═══ INFORMATION PROVIDED ═══

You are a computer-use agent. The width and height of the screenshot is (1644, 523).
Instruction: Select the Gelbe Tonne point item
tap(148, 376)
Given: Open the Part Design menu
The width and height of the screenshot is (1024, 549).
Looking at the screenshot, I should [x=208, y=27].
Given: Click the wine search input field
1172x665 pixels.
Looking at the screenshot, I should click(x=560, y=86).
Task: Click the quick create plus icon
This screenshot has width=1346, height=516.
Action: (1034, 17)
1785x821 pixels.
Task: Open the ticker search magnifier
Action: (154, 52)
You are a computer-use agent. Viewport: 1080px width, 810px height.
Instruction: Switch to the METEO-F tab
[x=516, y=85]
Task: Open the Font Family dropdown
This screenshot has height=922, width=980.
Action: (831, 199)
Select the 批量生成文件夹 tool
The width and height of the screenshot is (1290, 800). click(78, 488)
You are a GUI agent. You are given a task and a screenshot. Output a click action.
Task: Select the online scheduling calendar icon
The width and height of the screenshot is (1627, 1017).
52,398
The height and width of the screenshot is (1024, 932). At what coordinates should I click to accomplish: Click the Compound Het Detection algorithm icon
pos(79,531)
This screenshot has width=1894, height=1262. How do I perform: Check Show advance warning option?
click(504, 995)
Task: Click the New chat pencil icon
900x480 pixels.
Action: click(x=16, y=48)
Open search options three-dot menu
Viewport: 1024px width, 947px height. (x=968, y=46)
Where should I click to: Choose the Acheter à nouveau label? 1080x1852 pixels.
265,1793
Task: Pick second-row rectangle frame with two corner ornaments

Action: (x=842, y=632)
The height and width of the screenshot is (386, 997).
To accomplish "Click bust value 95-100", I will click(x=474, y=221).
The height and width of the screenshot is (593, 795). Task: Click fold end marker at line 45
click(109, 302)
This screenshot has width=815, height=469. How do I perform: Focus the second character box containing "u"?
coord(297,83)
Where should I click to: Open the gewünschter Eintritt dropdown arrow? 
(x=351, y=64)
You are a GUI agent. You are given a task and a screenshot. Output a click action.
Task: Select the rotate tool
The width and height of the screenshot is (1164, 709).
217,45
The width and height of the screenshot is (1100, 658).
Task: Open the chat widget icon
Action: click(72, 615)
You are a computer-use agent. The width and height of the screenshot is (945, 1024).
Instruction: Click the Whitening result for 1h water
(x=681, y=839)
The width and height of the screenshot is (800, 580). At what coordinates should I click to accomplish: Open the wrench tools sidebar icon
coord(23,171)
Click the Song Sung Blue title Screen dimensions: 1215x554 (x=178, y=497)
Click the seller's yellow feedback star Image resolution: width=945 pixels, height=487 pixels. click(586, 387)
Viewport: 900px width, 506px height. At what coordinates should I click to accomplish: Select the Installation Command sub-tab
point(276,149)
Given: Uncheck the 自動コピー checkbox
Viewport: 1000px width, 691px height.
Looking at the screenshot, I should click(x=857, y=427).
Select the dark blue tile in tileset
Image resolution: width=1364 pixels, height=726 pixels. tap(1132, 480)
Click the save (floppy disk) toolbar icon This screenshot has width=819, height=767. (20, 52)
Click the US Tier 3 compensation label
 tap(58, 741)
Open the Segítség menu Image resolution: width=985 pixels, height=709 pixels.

═══

- ACTION ITEM:
Your answer must be the lines above from the one containing "The height and width of the screenshot is (386, 997)." to the one containing "Task: Select the rotate tool", both included, restated word for word.

- OUTPUT BELOW:
The height and width of the screenshot is (386, 997).
To accomplish "Click bust value 95-100", I will click(x=474, y=221).
The height and width of the screenshot is (593, 795). Task: Click fold end marker at line 45
click(109, 302)
This screenshot has width=815, height=469. How do I perform: Focus the second character box containing "u"?
coord(297,83)
Where should I click to: Open the gewünschter Eintritt dropdown arrow? 
(x=351, y=64)
You are a GUI agent. You are given a task and a screenshot. Output a click action.
Task: Select the rotate tool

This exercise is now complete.